Well those articles are comforting to say the least. Thanks for posting them, Koko.

IMO, unless there is a game 7, this will be the most important game of the series. We can't afford to let Detroit tie this thing. This is a must win, and I think we can handle it.

Spurs- 89
Detroit- 84


----------



## FreeMason Jr.

KokoTheMonkey said:


> San Antonio 89, Detroit 88


 Damn. That sure would be something.


----------



## texan

I don't think we'll play that bad again this whole series. Beno Udrih seems like he will be a good player in the future, but under no circumstances should he be put in the game tomorrow and be expected to handle the ball. If Ginobili is his usual self, then I think we'll win this game, but it'll be tough. It'll be interesting to see how this next game is refereed. 

All we need to do is:

1) Keep the TO's low. This is simple. Detroit scored an inordinate amount of fast break points last night(mostly off turnovers). They had like 20 points that they usually wouldn't have.
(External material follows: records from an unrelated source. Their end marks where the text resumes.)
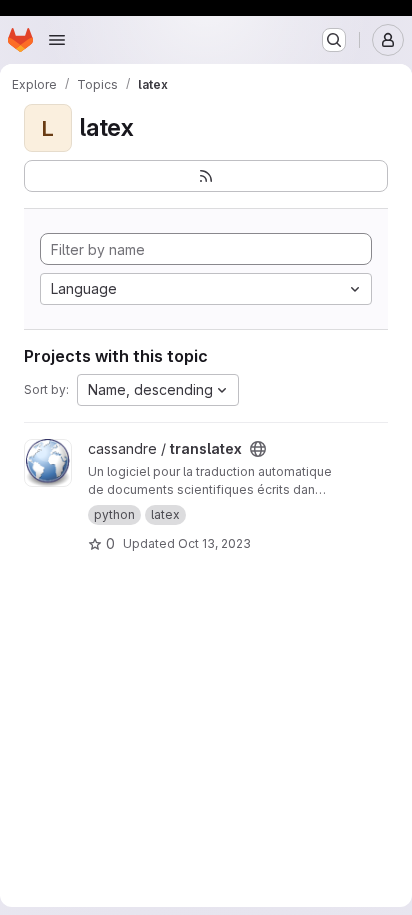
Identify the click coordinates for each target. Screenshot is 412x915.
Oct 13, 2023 (214, 543)
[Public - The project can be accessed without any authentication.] (258, 449)
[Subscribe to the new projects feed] (206, 176)
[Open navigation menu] (57, 40)
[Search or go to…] (334, 40)
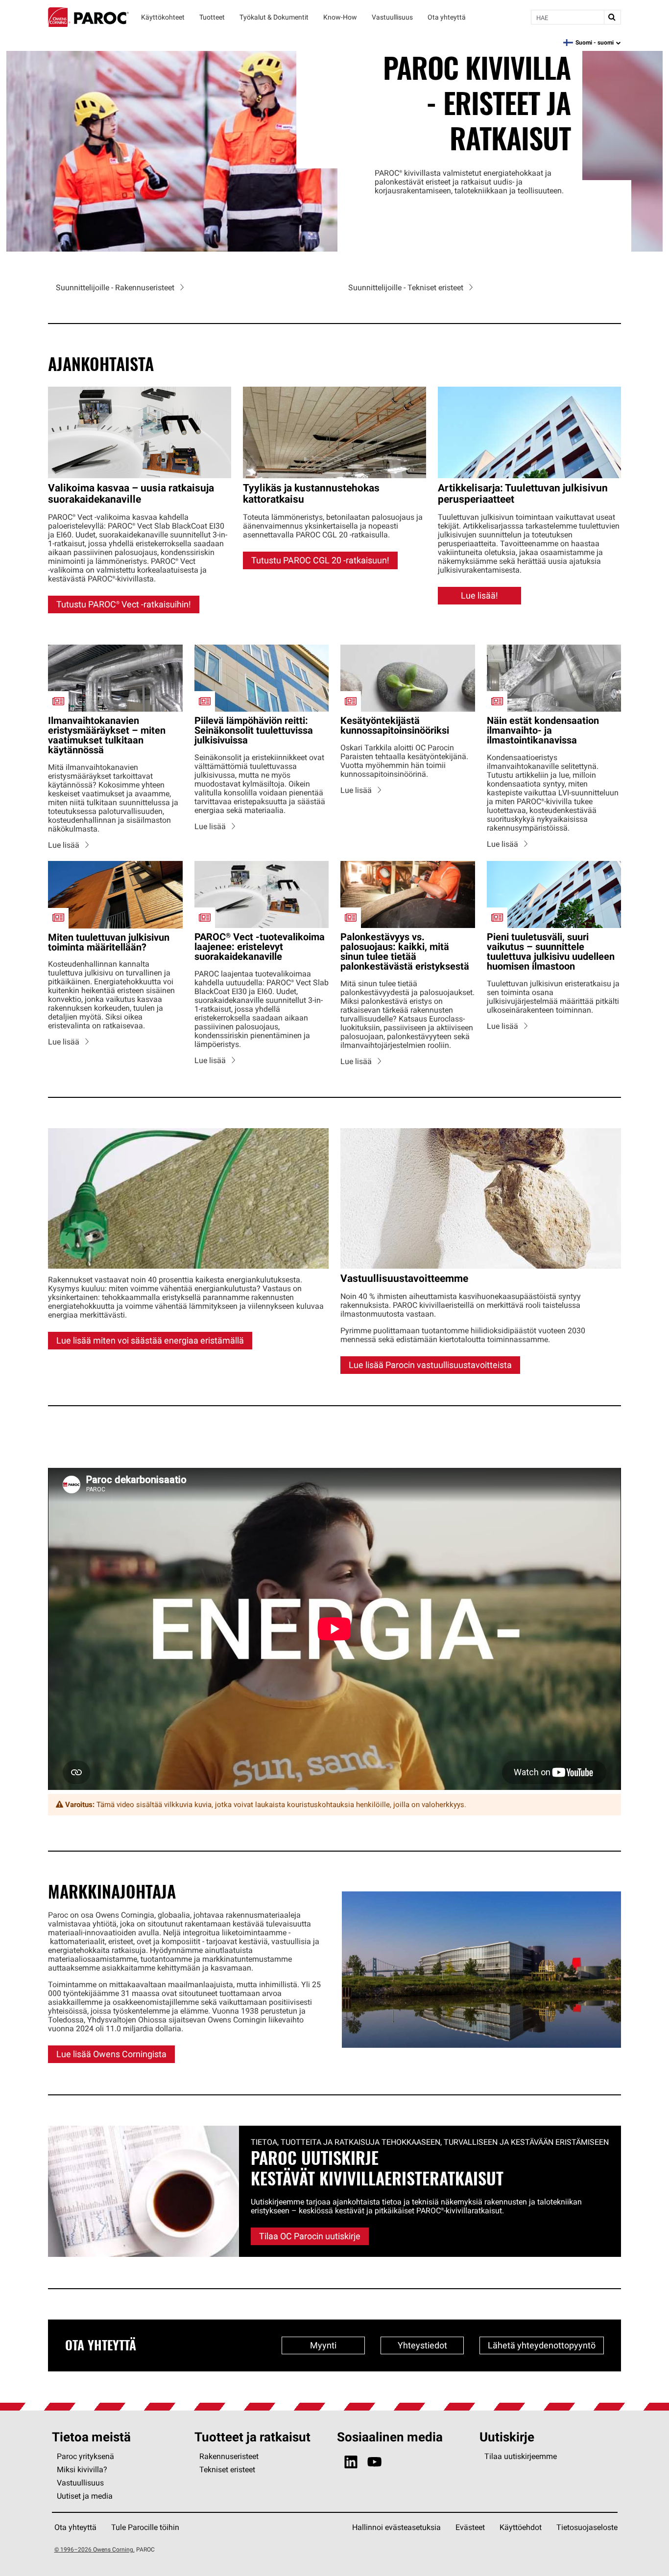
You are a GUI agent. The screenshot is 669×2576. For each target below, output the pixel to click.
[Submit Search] (612, 17)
2) Get Sheed in early foul trouble. This means get the ball to Duncan early and let him work. I know he sucked in the post last game, but he's still the best player in the league and will come back with a vengeance. Expect him to be a lot stronger in the post, as he won't be looking for the foul call. If Sheed goes out early, then Duncan should be able to get in a rhythm against McDyess or Big Ben. Both are good defenders, but they can't consistently hold TD like Rasheed can.

3) Good entry passes! Plain and simple, we sucked at this last game. Ben Wallace had so many steals b/c he gambled and went around TD and stole the entry pass. If you make good, hard, well-placed entry passes, and Big Ben gambles its an automatic 2 for TD, or he's at the FT line.

4) Run the open court. Detroit won't be able to keep up with us if we push the pace. Aim to score 105 points. Detroit can't score that much. Or at least they haven't proven they can yet.

5) Be the aggressor. We played like sissies last game. If we do that, then we're going to ****ing lose. Play like we did in the Seattle series, when it got nasty, and we should have a good chance at winning.

*Prediction:*
Spurs-99
Pistons-87


----------



## TheRoc5

well we sucked last gm plan and simple, i think it was majority due to the pistons, i give them great respect. but i know we are better then we played and i know we can player better. we can play on another level unlike any nba team. we need to show it. this gm could make or brake the pistons, im hoping since they played with alot of desperation tue that they are a little tired. if* we win the finals so far its Duncan 1 Manu 1 Parker 1,(do we count loses) we have to get more production frm our bench and hopefully beno and barry can hold on to the ball. narz needs to be more noticed as well.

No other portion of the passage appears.